By New York Natives Staff



Adam Nathaniel Yauch

Born: August 5, 1964, Brooklyn, New York, Died May 4, 2012

Occupation: Musician

Marital Status: Married to Dechen Wangdu (Widow)

Children: Tenzin Losel Yauch

Education: Bard College (Dropped Out)

 

“I want to say a little something that’s long overdue, the disrespect to women has got to be through. To all the mothers and the sisters and the wives and friends, I wanna offer my love and respect till the end.”

-Adam Yauch


 

Adam Yauch was an artist. Yauch – also known as MCA – combined punk rock and hip hop to make something new. Yauch, along with rest of the Beastie Boys, brought a new brand of hip-hop to legions of fans and influenced a new wave of artists.

Yauch was born in Brooklyn, New York. He attended Edward R. Murrow High School where he taught himself how to play the bass guitar. He started out as a teenager, playing hardcore punk with Mike D (Michael Diamond), Kate Schellenbach, and John Berry. However, the band would not stay that way, losing members Schellenbach and Berry, and bringing in Adam Horovitz, also known as Ad-Rock.

Yauch’s first big break came when he met Rick Rubin and Russell Simmons – the founders of Def Jam Records. Rubin even served as the band’s DJ for a time. In 1984, Def Jam released the Beastie Boys’ single, “Rock Hard.”

However their real breakthrough came with the release of the band’s first album, License to Ill. It featured the now classic anthem “Fight for Your Right (To Party),” which was a Top 10 hit. Licensed to Ill went on to sell more than 4 million copies. It’s music video was in heavy rotation when MTV actually showed music videos. You can see it here:

Fight for Your Right (To Party)

→ **Things to do**
1. In the Adam Yauch profile, which high school did he attend?
2. Continue the Adam Yauch profile from its last line.

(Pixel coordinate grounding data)
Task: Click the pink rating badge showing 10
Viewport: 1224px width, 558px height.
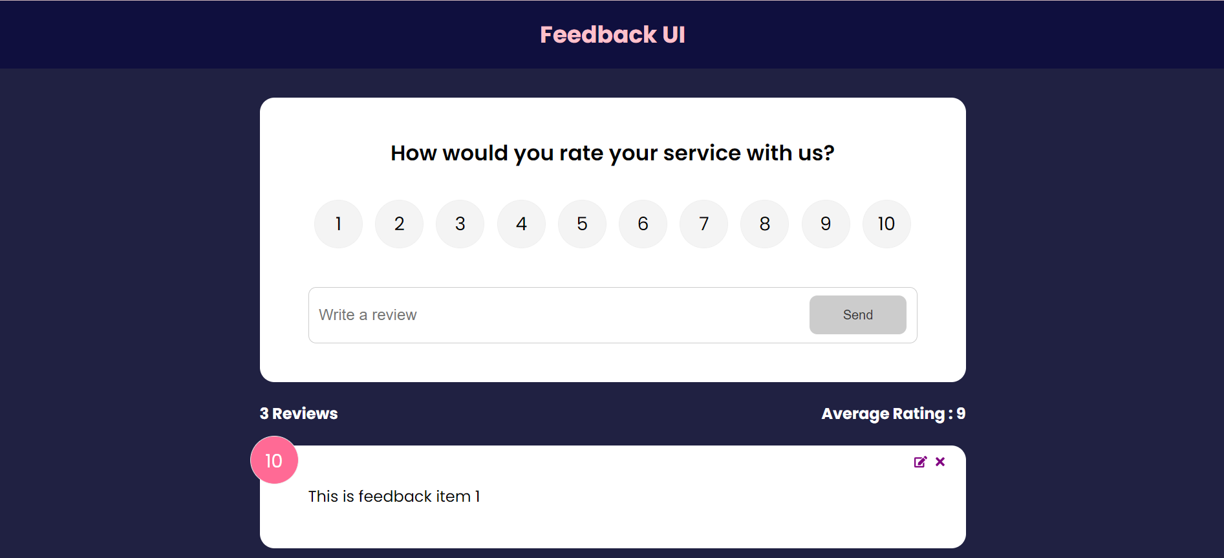Action: click(274, 460)
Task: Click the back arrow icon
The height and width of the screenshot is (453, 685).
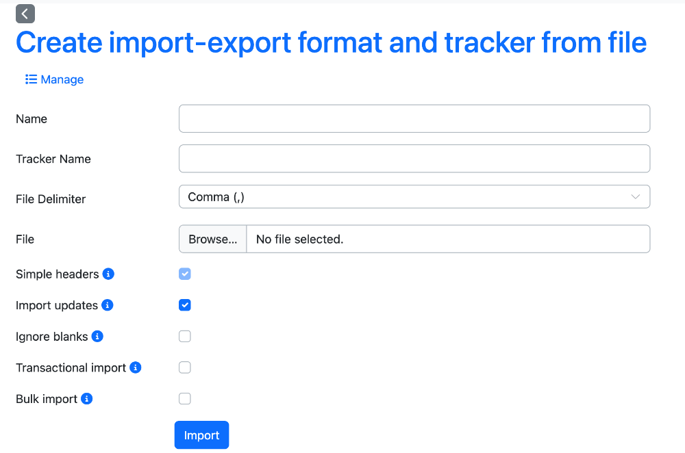Action: 25,14
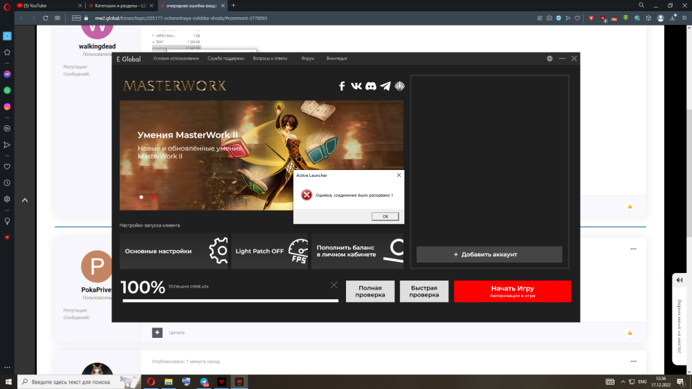The width and height of the screenshot is (692, 389).
Task: Click the Discord icon in launcher
Action: [x=371, y=86]
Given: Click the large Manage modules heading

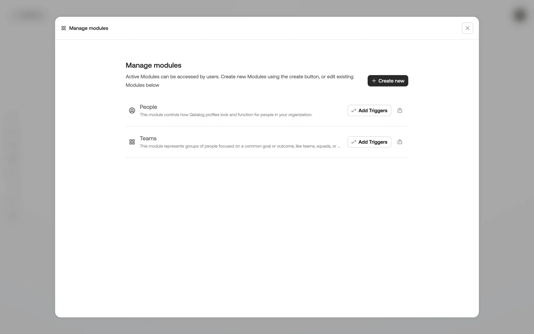Looking at the screenshot, I should pos(154,65).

→ **Responses per task**
1. Edward R. Murrow High School

2.
Yauch and the rest of the Beastie Boys would split from Def Jam in the 1980s. They continued their musical evolution with Paul’s Boutique, though it’s experimental sampling hindered its commercial success. They returned to the top of the charts with 1994’s Ill Communication, which contained such songs as “Sure Shot” and “Sabotage.” Strangely enough, the album would contain samplings from Tibetan Monks. This was because of Yauch’s interest in Buddhism and Tibetan culture. Yauch was very active in Tibetan Independence, going as far as to establish the Tibetan Freedom Concerts.

The Beastie Boys’ popularity continued with 1998’s Hello Nasty, an album that earned Yauch his first two Grammy Award wins. Their tribute to their hometown, To the 5 Boroughs, proved to be another big hit for the group. The album would feature “An Open Letter to NYC.” The lyrics describe the group’s well-known love for New York City. You can watch it here:

An Open Letter to NYC

Tragedy struck in July 2009, when Yauch announced that he had been diagnosed with cancer. Doctors had discovered a tumor on his salivary gland. He and his fellow Beasties canceled their summer tour so that he could focus on getting better. To treat the condition, Yauch had surgery and radiation treatment.

The Beastie Boys were inducted into the Rock and Roll Hall of Fame in April 2012. However, Yauch was unable to attend the ceremony. A few weeks later, Adam Yauch died on May 4 at the age of 47. He is remembered as a true innovator that was taken too soon.